───── DATASET ─────

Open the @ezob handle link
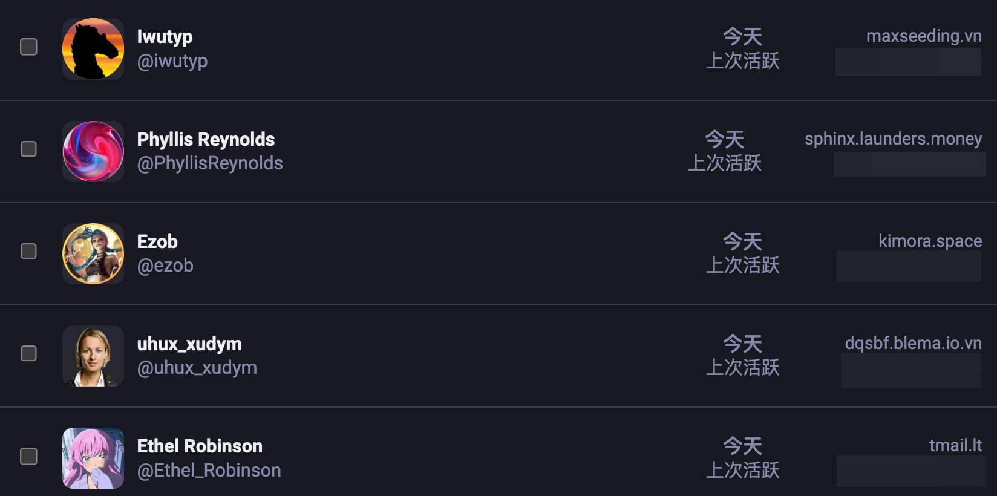 point(165,266)
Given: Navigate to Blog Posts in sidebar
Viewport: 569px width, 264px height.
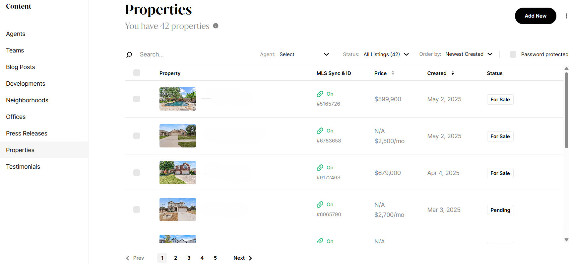Looking at the screenshot, I should click(20, 67).
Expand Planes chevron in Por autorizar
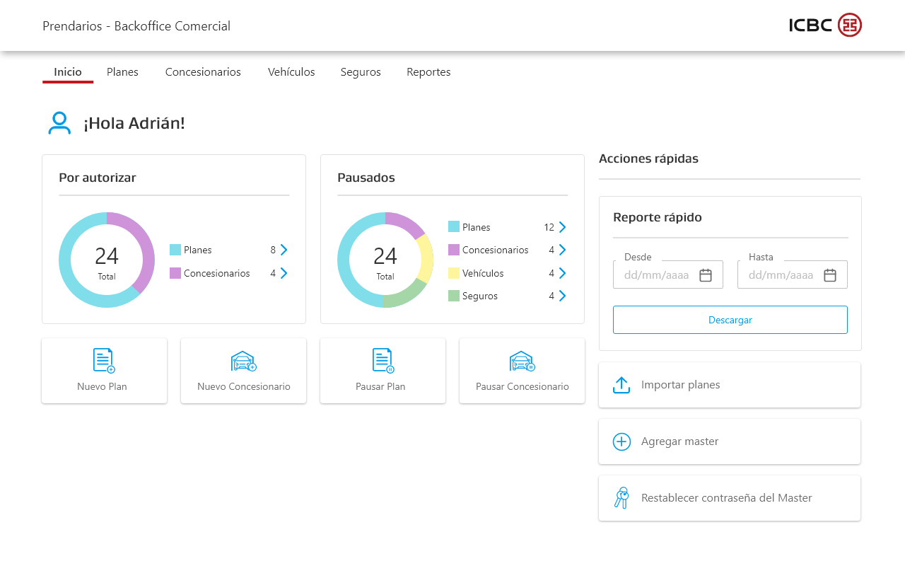The width and height of the screenshot is (905, 566). click(x=284, y=250)
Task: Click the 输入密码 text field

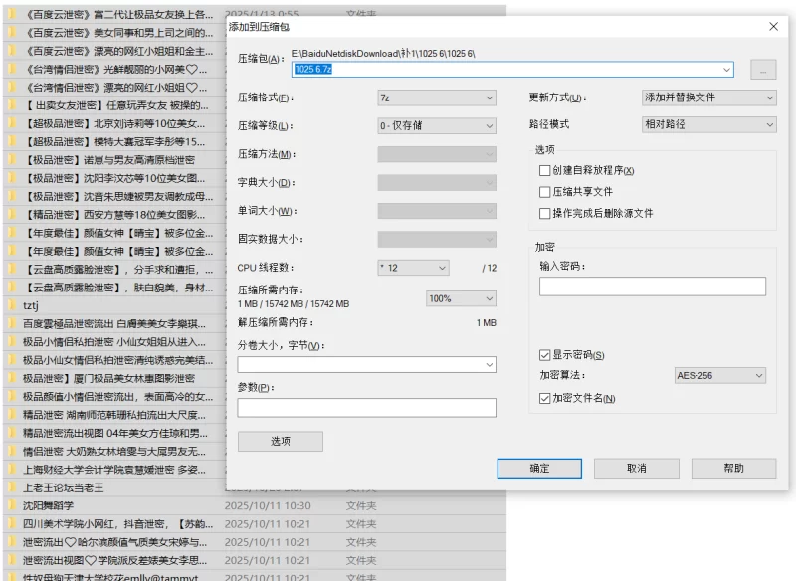Action: click(x=653, y=287)
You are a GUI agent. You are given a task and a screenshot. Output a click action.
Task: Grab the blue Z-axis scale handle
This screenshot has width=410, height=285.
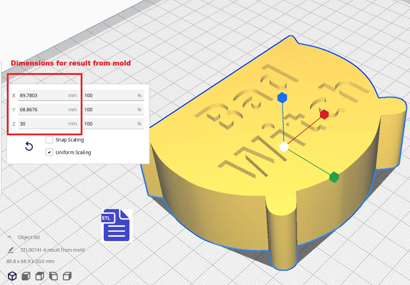282,98
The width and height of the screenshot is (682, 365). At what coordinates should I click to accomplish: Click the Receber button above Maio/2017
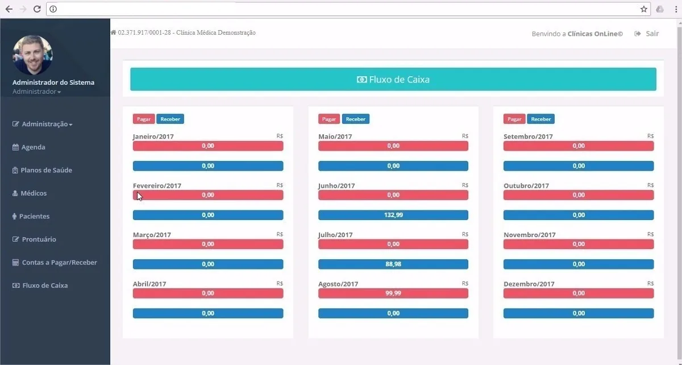click(356, 119)
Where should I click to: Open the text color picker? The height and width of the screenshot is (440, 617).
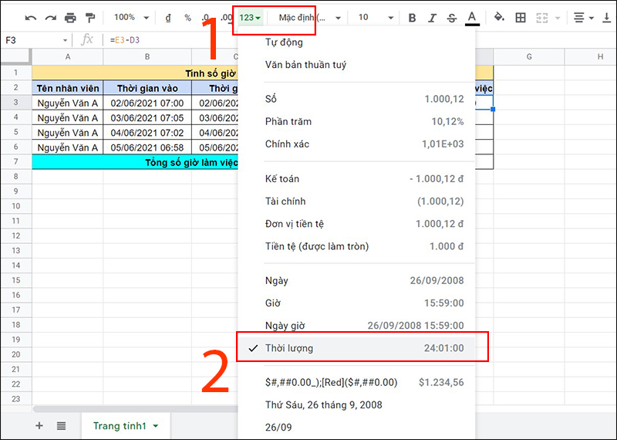point(472,17)
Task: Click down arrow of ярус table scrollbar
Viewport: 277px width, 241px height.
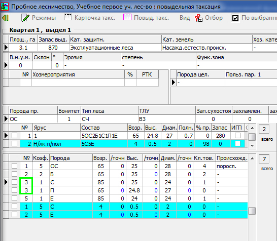Action: pos(252,146)
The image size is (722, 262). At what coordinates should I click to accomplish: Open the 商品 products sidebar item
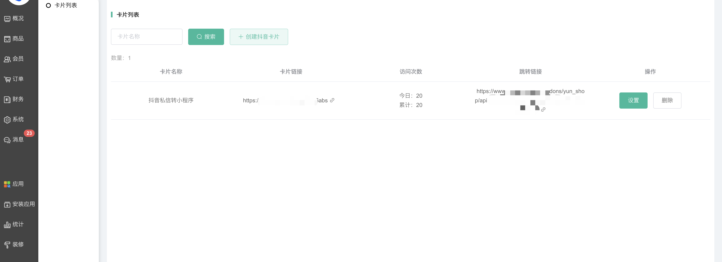click(x=14, y=39)
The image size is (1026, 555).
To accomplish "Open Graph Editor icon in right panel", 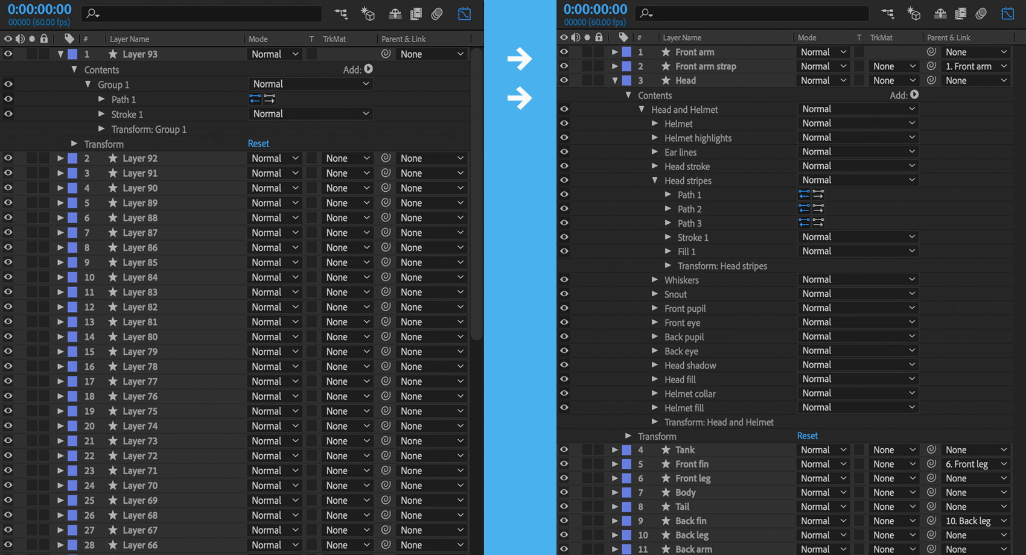I will tap(1008, 13).
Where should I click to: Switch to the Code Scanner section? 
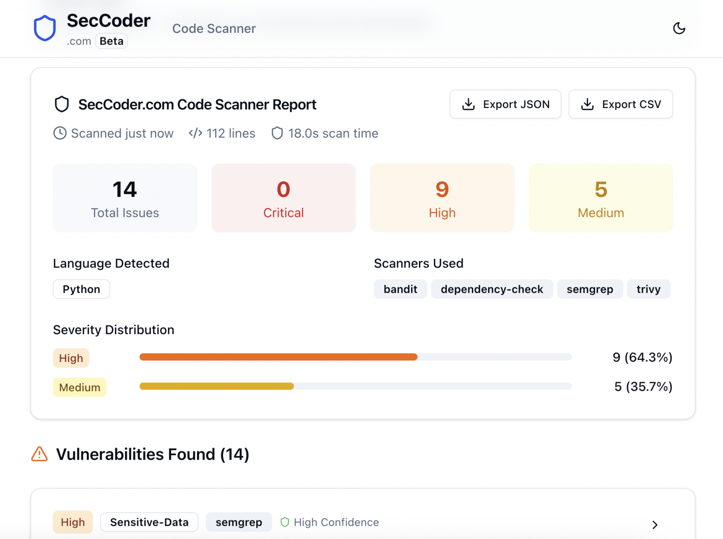point(214,28)
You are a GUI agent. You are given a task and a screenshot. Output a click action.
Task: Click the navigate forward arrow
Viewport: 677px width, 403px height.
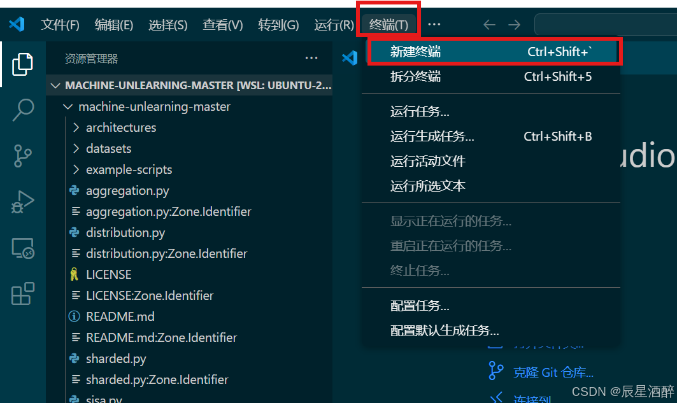tap(514, 24)
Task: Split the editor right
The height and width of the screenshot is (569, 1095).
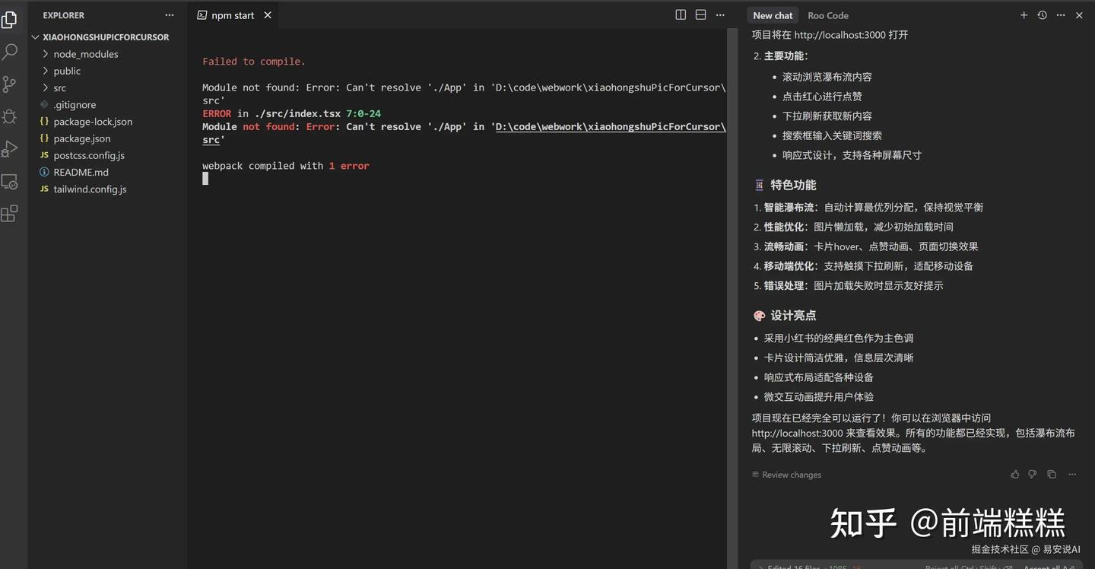Action: click(x=681, y=15)
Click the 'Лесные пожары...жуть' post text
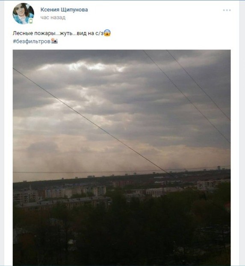 tap(42, 33)
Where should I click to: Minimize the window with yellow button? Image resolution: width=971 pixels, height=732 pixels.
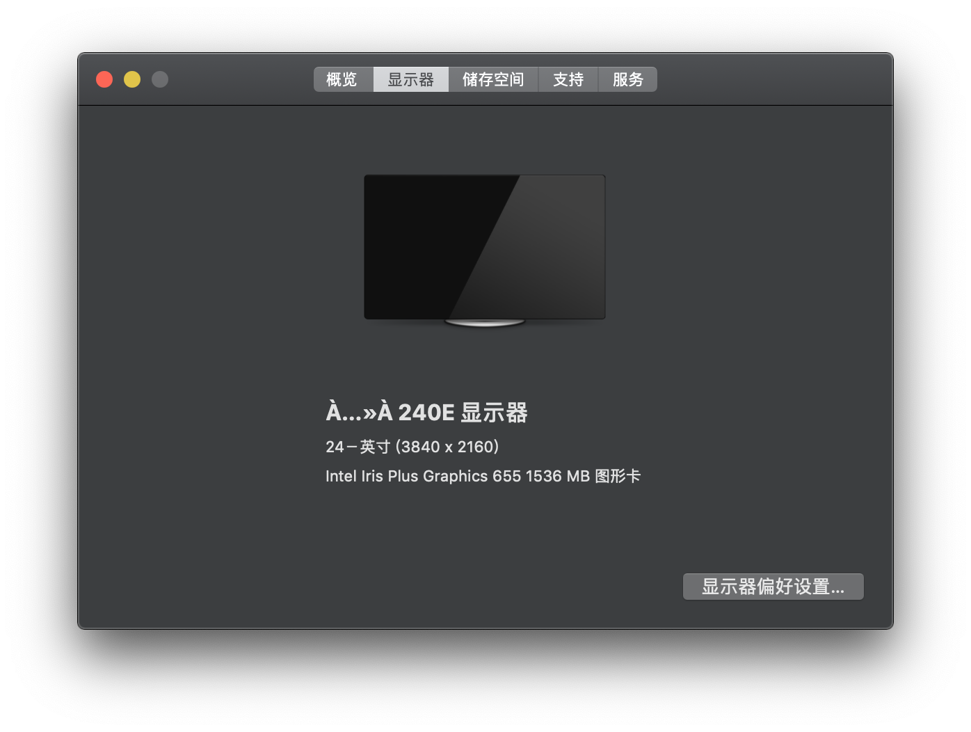pyautogui.click(x=132, y=80)
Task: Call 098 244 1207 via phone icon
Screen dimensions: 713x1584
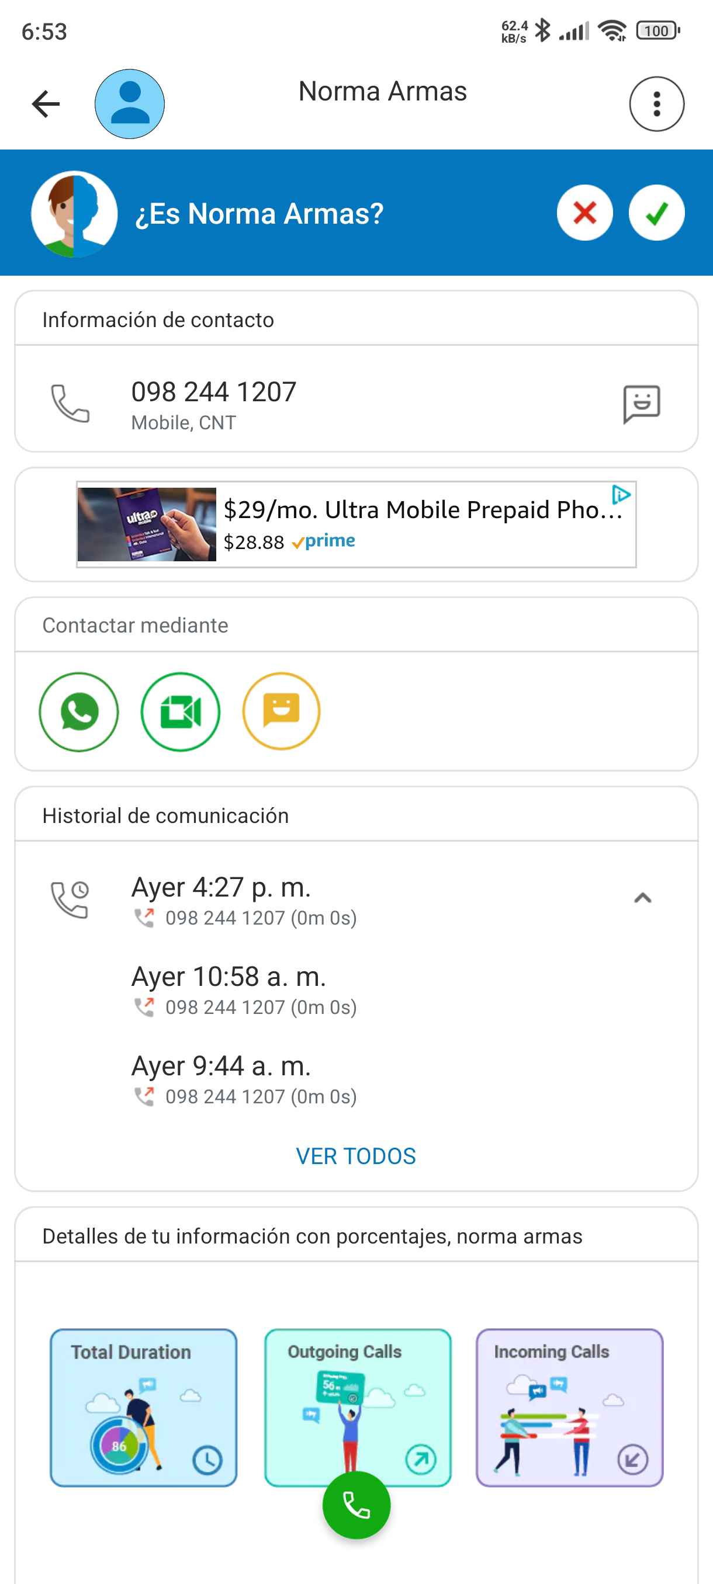Action: pyautogui.click(x=70, y=403)
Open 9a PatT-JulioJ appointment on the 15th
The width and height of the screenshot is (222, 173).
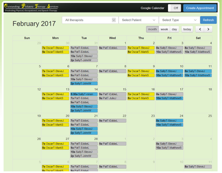[112, 98]
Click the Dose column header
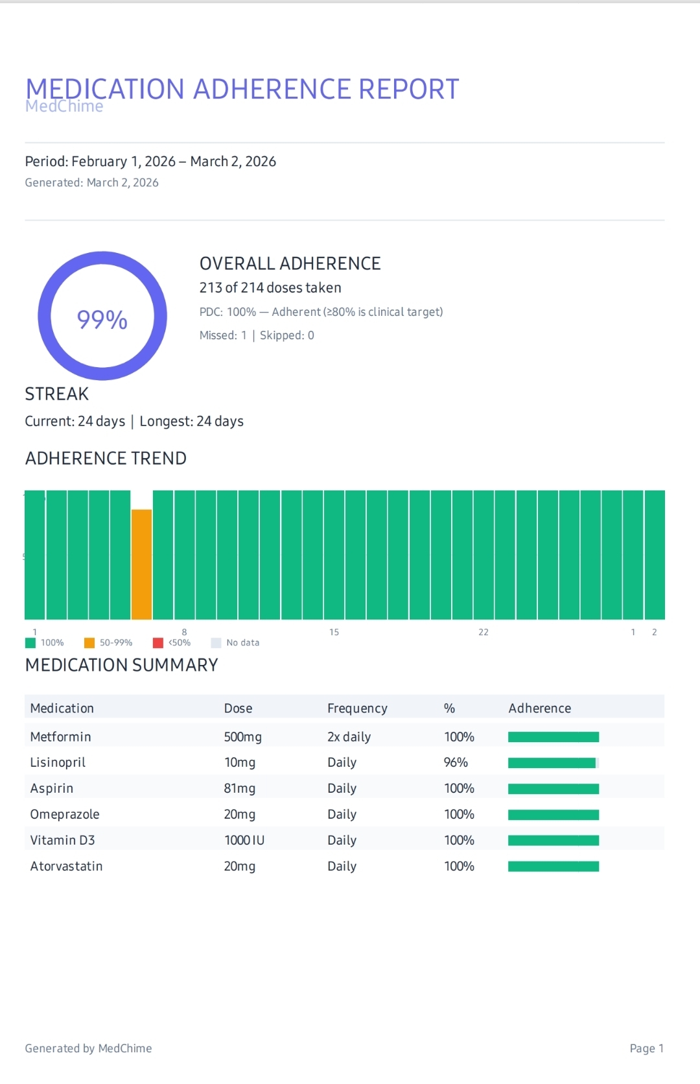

─────

**EXERCISE AIM**
Please pull out the listing word for word, beginning with its first line and stopping after the line that contains "Action: click(x=653, y=287)". Leave the pictures out of your answer.

**SOLUTION FOR THIS TASK**
Open the @ezob handle link
 point(165,266)
Given: Navigate to Blog Posts in sidebar
Viewport: 569px width, 264px height.
Looking at the screenshot, I should click(20, 67).
Expand Planes chevron in Por autorizar
The width and height of the screenshot is (905, 566). click(x=284, y=250)
Task: Click the 输入密码 text field

Action: click(x=653, y=287)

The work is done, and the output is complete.